Electric Weed Control Could Have a Fit in Blueberries

There is a lot of work to do to understand how to best use electric weed control in agricultural systems, but Marcelo Moretti, an assistant professor at OSU, believes the technology could have a fit in both organic and conventional blueberry production systems.

Marcelo Moretti, an assistant professor at OSU, displays electric weed control equipment at the OSU Blueberry Field Day in Aurora last summer. Moretti believes the technology could have a fit in both organic and conventional blueberry production.

The system isn’t exorbitantly expensive – he purchased the machine with which he is experimenting for $50,000. And it has shown promise wherever it has been tried.

“I think there is a fit for this technology in organic production systems and for controlling resistant weeds in conventional systems,” Moretti said.

Moretti recently launched a three-state, multiple-crop electronic weed control project in an attempt to determine just how feasible the technology can be. The project, which includes collaborators in New York and California, is being funded by a $2 million grant from the USDA Organic Agriculture Research and Extension Initiative.

“We would like to see what is the most cost-effective way to control weeds in not only blueberries, but apples in New York and organic almonds in California,” Moretti said.

The collaborators, Brad Hanson and Brittney Goodrich at UC Davis and Lynn Sosnoski from Cornell University in Ithaca, New York, will be working in blueberries, in addition to almonds and walnuts in California and apples in New York.

Moretti said the research is focusing on blueberries in part because the shallow rooted plants are a good test case. If they can survive the voltage necessary to kill weeds, then trees and other deep-rooted plants should also survive.

“Blueberries will be my model plant,” Moretti said. “If things go wrong, I will see it easier in blueberries than I would in a cherry tree, for example, which has deeper roots.”

In the project, researchers will be attempting to answer several questions, Moretti said. “We will be looking at which weeds are easier to kill, what time of year offers the best opportunities for weed control, how fast do you go, how many times do you need to do this, what is the impact on regrowth of perennial weeds, things as basic as that,” he said.
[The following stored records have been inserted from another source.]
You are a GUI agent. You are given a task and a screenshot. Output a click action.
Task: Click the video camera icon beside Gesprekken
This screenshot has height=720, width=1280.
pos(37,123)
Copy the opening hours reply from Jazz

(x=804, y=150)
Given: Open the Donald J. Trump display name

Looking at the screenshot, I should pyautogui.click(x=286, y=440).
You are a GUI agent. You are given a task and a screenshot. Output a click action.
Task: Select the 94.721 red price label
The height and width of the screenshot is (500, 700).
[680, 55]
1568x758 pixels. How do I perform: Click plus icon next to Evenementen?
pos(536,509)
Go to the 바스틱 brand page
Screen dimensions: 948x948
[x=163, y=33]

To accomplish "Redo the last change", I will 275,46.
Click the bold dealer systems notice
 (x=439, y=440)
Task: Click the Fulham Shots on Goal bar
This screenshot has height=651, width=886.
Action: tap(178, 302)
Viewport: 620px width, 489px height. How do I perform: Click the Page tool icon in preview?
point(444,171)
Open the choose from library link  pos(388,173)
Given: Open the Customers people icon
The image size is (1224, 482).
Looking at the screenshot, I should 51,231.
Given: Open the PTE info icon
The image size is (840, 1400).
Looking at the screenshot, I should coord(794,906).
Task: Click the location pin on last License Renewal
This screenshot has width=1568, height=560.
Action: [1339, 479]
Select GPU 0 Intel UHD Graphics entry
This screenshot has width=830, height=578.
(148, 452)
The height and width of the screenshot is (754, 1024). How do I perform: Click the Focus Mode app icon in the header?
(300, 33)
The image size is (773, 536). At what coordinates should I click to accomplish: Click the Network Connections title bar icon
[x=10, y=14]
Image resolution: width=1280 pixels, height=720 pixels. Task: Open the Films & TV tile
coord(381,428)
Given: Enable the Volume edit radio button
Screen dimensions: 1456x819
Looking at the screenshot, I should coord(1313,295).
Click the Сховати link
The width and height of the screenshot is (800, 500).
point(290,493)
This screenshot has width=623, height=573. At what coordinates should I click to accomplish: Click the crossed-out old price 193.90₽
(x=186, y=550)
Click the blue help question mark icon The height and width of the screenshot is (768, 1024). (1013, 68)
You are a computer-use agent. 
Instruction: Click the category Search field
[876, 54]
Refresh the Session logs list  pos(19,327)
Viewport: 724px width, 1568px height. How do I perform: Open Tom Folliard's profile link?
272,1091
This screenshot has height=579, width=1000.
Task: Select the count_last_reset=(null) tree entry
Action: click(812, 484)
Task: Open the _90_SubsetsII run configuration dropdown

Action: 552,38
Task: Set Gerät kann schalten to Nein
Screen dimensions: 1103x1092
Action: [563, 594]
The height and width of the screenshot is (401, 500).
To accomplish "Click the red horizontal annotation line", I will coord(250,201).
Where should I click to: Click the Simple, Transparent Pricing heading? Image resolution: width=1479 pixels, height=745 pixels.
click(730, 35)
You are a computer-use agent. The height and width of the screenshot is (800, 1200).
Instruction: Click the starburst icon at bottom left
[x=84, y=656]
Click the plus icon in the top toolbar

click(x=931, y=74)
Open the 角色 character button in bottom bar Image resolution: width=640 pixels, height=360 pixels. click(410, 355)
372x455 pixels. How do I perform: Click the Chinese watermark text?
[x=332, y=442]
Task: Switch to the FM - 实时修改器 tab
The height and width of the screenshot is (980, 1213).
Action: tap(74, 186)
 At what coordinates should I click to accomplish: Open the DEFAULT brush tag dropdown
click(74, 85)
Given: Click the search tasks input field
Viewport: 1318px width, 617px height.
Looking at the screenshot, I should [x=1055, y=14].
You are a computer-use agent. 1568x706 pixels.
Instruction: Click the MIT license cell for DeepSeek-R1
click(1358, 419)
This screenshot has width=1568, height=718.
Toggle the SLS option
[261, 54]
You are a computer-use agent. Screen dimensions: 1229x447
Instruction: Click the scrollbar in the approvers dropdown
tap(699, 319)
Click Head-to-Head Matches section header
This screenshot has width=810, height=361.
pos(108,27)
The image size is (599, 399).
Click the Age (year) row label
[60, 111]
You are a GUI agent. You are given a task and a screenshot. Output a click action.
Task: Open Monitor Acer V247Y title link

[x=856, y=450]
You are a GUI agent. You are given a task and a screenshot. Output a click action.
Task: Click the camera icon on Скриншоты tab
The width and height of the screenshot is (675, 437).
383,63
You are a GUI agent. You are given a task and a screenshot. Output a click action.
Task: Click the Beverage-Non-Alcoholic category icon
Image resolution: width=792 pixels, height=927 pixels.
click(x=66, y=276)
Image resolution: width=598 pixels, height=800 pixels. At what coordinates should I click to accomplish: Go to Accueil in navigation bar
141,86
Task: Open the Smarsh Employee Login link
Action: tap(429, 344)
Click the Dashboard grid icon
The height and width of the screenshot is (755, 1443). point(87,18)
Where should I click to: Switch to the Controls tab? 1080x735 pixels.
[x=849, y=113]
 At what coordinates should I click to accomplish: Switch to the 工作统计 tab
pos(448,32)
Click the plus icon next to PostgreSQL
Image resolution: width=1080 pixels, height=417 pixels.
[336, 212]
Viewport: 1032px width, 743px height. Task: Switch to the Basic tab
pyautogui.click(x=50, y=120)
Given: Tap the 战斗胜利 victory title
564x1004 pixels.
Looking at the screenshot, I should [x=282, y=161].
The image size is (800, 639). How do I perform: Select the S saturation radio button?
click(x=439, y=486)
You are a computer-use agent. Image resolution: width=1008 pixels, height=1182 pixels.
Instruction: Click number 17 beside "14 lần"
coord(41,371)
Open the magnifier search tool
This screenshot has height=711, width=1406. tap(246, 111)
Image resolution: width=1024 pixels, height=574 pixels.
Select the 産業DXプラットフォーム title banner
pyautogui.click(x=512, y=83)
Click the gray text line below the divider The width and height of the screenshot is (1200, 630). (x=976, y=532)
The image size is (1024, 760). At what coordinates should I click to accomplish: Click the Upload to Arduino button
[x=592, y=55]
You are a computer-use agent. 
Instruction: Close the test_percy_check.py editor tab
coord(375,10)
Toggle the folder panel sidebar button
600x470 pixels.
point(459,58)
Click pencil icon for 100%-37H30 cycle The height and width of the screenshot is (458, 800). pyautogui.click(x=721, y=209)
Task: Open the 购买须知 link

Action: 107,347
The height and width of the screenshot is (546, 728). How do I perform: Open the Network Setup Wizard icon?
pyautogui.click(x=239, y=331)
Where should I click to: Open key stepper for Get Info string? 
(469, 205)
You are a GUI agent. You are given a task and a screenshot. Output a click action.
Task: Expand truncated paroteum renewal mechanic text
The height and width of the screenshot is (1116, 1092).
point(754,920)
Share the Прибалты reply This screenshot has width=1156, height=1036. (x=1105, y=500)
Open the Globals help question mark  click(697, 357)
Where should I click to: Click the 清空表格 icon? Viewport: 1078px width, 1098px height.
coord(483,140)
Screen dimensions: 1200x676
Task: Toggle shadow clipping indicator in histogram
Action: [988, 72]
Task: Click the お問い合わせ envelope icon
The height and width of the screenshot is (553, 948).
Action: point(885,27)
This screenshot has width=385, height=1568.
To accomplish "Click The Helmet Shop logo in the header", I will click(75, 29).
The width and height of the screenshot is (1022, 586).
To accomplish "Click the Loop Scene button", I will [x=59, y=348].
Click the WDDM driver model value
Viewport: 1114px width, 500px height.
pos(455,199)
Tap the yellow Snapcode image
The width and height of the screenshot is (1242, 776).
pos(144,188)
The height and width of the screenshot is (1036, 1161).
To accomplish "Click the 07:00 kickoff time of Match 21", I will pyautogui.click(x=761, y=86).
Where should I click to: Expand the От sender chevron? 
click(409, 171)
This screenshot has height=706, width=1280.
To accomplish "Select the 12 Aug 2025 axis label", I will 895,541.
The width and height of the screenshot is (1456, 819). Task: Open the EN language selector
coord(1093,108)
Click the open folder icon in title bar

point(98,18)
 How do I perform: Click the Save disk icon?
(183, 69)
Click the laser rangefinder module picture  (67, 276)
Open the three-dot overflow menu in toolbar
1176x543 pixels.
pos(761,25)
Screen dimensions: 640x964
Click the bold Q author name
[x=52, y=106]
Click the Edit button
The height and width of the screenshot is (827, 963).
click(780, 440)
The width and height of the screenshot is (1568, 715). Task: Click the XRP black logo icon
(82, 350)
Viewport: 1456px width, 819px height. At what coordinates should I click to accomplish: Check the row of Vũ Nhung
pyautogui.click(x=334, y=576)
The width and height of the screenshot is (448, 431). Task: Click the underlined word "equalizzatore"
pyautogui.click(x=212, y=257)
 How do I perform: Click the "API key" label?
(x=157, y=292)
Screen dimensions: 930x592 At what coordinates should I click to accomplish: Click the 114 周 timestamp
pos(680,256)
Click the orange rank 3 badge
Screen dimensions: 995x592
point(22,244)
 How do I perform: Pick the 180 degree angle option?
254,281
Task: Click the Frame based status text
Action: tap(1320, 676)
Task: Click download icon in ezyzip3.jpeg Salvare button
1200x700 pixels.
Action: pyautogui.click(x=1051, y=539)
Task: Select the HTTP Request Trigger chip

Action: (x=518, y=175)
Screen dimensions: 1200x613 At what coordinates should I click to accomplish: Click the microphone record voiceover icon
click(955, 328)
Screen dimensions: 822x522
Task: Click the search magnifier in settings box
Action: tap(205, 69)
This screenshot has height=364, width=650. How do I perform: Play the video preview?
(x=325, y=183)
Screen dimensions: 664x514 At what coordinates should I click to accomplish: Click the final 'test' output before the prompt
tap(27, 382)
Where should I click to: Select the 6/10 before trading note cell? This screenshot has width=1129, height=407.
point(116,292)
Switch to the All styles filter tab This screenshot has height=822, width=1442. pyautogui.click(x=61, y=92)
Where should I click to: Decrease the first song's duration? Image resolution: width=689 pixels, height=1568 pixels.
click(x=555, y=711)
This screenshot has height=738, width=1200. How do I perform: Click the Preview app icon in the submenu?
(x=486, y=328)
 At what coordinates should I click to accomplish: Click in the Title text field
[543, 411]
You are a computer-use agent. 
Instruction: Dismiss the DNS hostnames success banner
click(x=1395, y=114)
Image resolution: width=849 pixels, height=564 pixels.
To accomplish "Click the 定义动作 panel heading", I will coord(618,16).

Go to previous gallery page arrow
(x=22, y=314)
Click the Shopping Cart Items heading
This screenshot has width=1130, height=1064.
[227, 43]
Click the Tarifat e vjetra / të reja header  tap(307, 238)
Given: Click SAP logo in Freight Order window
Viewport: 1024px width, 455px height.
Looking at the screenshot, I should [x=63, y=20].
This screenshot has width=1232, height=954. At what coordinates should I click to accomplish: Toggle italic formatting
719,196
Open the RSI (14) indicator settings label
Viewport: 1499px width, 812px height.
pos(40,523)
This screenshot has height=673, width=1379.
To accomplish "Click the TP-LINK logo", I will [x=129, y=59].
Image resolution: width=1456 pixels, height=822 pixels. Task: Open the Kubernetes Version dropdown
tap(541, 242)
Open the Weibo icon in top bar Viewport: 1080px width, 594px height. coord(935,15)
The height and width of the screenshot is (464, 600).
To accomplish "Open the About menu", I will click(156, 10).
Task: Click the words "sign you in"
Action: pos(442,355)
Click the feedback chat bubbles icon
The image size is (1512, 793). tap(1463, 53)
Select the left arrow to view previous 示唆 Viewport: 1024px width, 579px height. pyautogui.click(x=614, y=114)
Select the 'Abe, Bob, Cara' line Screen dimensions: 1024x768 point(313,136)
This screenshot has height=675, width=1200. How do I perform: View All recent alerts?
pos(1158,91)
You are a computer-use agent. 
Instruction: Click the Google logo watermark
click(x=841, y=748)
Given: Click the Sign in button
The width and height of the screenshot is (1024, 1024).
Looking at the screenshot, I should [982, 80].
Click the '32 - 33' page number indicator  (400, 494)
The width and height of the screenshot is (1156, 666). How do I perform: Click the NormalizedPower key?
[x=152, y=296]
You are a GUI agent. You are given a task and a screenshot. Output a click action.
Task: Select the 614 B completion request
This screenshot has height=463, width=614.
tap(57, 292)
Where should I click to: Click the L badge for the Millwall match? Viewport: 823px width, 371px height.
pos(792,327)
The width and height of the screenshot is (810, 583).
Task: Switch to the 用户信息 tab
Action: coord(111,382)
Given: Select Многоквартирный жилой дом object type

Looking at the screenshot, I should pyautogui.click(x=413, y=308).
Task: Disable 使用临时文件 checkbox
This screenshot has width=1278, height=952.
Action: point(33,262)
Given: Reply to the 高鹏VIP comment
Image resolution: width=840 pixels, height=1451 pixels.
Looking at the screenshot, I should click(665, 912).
Controlling weeds with electricity is nothing new, Moretti said. “The first time they tried it was in the 1800s,” he said. The practice gained steam with some technological developments in the 1950s when researchers developed the first commercial unit, but never caught on.

“Maybe herbicides became too inexpensive,” Moretti said. “Nobody was looking to electric weed control. If there wasn’t this push for organic production, which has caused us to revisit mechanical weed control, there probably wouldn’t be a company looking to this now, either.”

The practice requires high voltage. The machine Moretti is using, a Zasso, has a 30k VA generator that will produce, depending on the setting, 240 volts and 30 amps.

Marcelo Moretti

“Once the electricity is in the plant, the amperage, or current, will move down the roots and heat the plant from the inside out, boiling it and killing it,” he said.

In tests to date, different weeds have responded differently, Moretti said. “The bigger the plant, chances are it will be harder to kill,” he said. “And grasses seem to be harder to kill than broadleaves.

“It could be because of their roots system or because they have a different leaf architecture that makes them not good at conducting electricity.”

Soil texture also can affect performance, he said, as it typically takes more voltage to kill weeds in soils with high organic matter than in sandy soils that have low organic matter.

Moretti first started looking into electric weed control as a means to help hazelnut growers battle resistant weeds.

In organic blueberries, he is looking to see if the technology can be used to complement weed mat or as a standalone approach to weed control.